Eight years have passed since Birdlight was published in 2016; here, I’ve provided a new recorded reading, including my brief and occasional commentary.

The selection that follows comes from the middle of “Chapter 3: The Robin: Freeing Your Authenticity” which opens with these two epigraphs:

To be yourself in a world that is constantly trying to make you something else is the greatest accomplishment.

—Ralph Waldo Emerson

Your time is limited, so don’t waste it living someone else’s life…. Don’t let the noise of others’ opinions drown out your own inner voice. And most important, have the courage to follow your heart and intuition. They somehow already know what you truly want to become. Everything else is secondary.

—Steve Jobs

From Birdlight

Like many, I am still awed by Apple founder Steve Jobs’ 2005 commencement speech at Stanford University. I’m grateful that I live in a time when, at the click of a button, I can listen to this visionary creator talk about his path. Despite everything, he always trusted his own curiosity, and that is the most vital message of his legacy. I love listening to Jobs speak about the impossibility of “connecting the dots” in our lives by looking forward. It’s only in memory that we see the signposts of our calling, our own authentic character and unique mission. “You have to trust in something,” says Jobs—“your gut, destiny, life, karma, whatever.

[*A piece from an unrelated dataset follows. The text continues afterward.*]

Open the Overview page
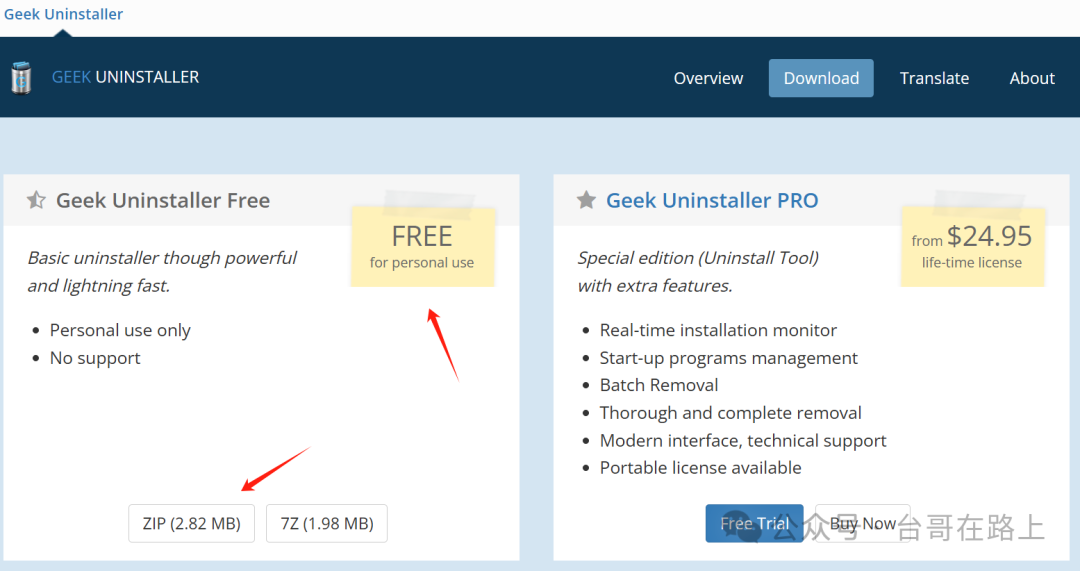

This approach has never let me down, and it has made all the difference in my life.” Certainly, the approach allowed him to reframe the potentially disempowering experience of being fired from his own company at age thirty, to one of shifting from the “heaviness of being successful” to “the lightness of being a beginner again.” Moreover, being a beginner freed Jobs “to enter one of the most creative periods” of his life.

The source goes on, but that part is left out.